Aim: Rewrite the records from the line containing "Where should I click to: Select column" through the line containing "click(x=168, y=249)", inclusive, keeping the requests. Add -135 to each coordinate in the answers.

[Data on locating visible targets]
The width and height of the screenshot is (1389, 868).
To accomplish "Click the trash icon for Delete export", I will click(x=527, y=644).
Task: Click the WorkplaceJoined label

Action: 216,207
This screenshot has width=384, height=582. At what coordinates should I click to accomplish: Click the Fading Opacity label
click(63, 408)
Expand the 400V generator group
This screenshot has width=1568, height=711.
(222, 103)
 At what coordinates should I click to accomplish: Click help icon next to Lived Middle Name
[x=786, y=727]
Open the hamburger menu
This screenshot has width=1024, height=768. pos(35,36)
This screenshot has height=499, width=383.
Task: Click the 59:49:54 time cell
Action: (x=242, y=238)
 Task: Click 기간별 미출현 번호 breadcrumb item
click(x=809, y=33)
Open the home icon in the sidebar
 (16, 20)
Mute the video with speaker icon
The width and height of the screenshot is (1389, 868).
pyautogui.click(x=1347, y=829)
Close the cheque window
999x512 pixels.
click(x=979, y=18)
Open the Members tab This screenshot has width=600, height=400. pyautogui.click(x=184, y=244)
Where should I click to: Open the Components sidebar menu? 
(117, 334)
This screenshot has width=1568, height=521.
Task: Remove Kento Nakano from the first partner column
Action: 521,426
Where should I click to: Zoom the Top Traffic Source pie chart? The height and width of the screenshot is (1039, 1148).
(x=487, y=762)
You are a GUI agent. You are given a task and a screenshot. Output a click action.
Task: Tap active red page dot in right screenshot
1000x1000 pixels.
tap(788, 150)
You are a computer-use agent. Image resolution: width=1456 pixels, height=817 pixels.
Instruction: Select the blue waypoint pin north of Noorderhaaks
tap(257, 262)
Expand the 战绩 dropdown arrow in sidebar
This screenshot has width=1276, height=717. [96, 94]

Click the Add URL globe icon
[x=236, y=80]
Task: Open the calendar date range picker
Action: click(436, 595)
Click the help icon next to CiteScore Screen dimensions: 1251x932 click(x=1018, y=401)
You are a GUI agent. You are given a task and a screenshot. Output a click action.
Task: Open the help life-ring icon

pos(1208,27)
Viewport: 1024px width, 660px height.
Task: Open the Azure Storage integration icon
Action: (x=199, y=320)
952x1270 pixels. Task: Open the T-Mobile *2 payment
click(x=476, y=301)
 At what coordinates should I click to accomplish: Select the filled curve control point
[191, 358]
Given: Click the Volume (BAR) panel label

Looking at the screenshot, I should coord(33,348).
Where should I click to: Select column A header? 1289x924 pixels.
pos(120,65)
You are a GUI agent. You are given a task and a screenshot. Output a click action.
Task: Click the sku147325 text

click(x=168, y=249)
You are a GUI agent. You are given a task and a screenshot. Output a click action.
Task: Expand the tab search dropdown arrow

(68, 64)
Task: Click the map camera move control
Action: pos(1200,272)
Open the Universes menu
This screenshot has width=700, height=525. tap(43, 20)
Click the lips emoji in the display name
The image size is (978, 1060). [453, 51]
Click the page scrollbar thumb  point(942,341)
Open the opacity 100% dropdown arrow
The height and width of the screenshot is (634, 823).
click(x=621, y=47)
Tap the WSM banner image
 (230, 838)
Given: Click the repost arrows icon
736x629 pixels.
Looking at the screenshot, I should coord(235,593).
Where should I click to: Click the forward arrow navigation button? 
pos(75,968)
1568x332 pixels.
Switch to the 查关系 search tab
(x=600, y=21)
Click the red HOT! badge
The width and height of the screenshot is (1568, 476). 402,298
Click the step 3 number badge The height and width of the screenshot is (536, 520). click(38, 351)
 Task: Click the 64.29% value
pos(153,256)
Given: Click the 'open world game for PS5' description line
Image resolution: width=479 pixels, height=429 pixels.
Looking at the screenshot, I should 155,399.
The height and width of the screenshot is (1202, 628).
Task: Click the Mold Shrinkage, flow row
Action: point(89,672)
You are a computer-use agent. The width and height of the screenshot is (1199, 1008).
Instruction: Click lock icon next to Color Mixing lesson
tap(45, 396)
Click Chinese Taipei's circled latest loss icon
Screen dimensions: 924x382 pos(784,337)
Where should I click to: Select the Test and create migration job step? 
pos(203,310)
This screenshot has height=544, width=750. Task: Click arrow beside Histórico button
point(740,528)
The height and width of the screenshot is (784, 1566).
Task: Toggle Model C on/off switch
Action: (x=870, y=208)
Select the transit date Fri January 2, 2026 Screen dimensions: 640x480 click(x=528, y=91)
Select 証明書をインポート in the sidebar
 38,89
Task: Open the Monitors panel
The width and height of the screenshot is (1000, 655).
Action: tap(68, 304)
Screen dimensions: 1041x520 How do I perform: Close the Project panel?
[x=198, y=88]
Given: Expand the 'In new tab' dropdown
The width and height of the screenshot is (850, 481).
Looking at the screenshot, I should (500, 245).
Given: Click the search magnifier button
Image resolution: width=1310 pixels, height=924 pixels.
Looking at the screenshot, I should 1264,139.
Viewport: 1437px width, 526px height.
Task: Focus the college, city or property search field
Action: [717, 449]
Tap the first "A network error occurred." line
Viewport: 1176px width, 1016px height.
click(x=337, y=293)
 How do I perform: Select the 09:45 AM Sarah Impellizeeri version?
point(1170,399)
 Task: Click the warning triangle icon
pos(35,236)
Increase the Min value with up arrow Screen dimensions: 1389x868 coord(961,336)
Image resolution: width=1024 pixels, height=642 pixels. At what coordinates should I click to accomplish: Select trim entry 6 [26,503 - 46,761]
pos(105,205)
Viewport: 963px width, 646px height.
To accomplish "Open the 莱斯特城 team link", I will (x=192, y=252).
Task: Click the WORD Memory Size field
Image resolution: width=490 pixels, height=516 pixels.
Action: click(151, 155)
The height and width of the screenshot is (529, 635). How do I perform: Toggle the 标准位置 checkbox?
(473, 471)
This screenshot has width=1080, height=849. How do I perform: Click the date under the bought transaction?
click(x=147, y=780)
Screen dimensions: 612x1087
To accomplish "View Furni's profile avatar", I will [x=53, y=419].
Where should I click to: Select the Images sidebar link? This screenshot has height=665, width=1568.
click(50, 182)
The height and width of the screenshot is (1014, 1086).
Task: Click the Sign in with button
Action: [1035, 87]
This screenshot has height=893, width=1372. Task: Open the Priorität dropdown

Right answer:
Where should I click to: Select column A header? 1289x924 pixels.
pos(-15,-70)
You are a GUI agent. You are given a task and a screenshot. Output a click action.
Task: Click the sku147325 text

click(x=33, y=114)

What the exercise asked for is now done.